The Scorpion's Tales

The tale of the scorpions at Ongar station has surfaced many times.

When will these evasive little creatures be found; when will they crawl out of the brickwork or woodwork lying around. Alas they never seem to appear.

The legend

Ongar Station has gone down in legend as having had a colony of scorpions living on or around the station for many years. The story appeared on the local BBC Nationwide current affairs program in the early seventies. The story, roughly, stated that ‘Scorpions had been found at Ongar station in Essex by station staff. It was thought they had first arrived while in wooden crates full of fruit and vegetables which may have arrived via various dockyards, possibly the still working docks in London. They escaped and have colonised the station yard, possibly the old signal box and brickwork. They found this is an ideal place to breed and flourish as Ongar was a quiet station’.

Scorpions are from the arachnid family which includes spiders. The tail can carry a deadly sting -‘the sting in the tail’ comes from the scorpion’s ability to deliver a deadly poisonous sting. As such, a creature that creates fear in people’s minds and even nightmares.

Many a film has used their image to create fear on screen. Scorpions have reputation where they can survive Earth’s most extreme temperatures from very hot to extreme cold. They hail from mostly hot desert type climates but are known to survive prolonged extreme cold by hibernating and coming back to life when temperatures rise.
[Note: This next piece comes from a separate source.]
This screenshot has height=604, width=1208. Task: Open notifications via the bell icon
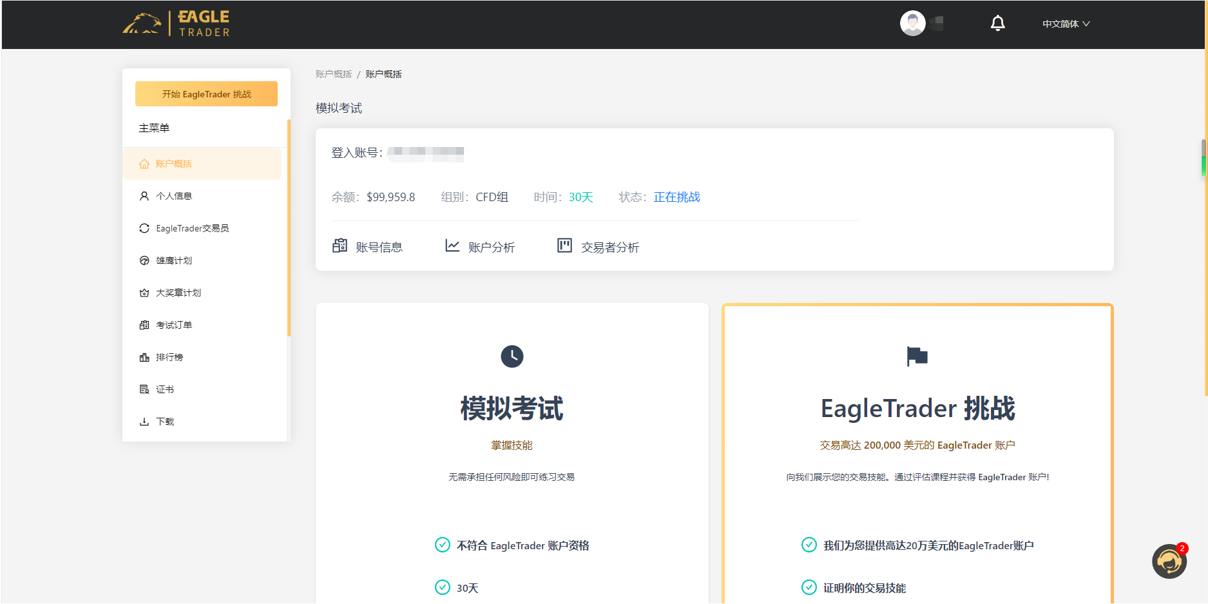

So how do scorpions get to Ongar Station only, not the town or surrounding area.

The story has varied from the arrival in fruit and vegetable boxes imported from far away places and finishing up in Ongar Station via docks. Over time before containerisation, local dockyards at times reported scorpion colonies in the yards or wharfs. They would have got there in various crates brought in by ships from across the world. Animals have travelled on ships for many a generation and escaped into various territories for which they were not natives and sometimes having a devastating impact on local animal populations.

The other story is that a senior civil servant living in Ongar in the 60s or 70s had heard rumours that the station would close. Fearing being cut off from a transport link into Central London, he went to a pet shop and purchased some scorpions and set them free in Ongar station and called local newspapers to report scorpions on the station. Presumably he called upon station staff as witnesses to verify his story.

Over time this has produced legends, tales, urban myths and stories of the scorpions. The queries from the public about the scorpions have been many, but the mystery remains unsolved. There has even been a "scorpion safari" in recent years, to no avail.

For now, it seems, Ongar station is "scorpian free"!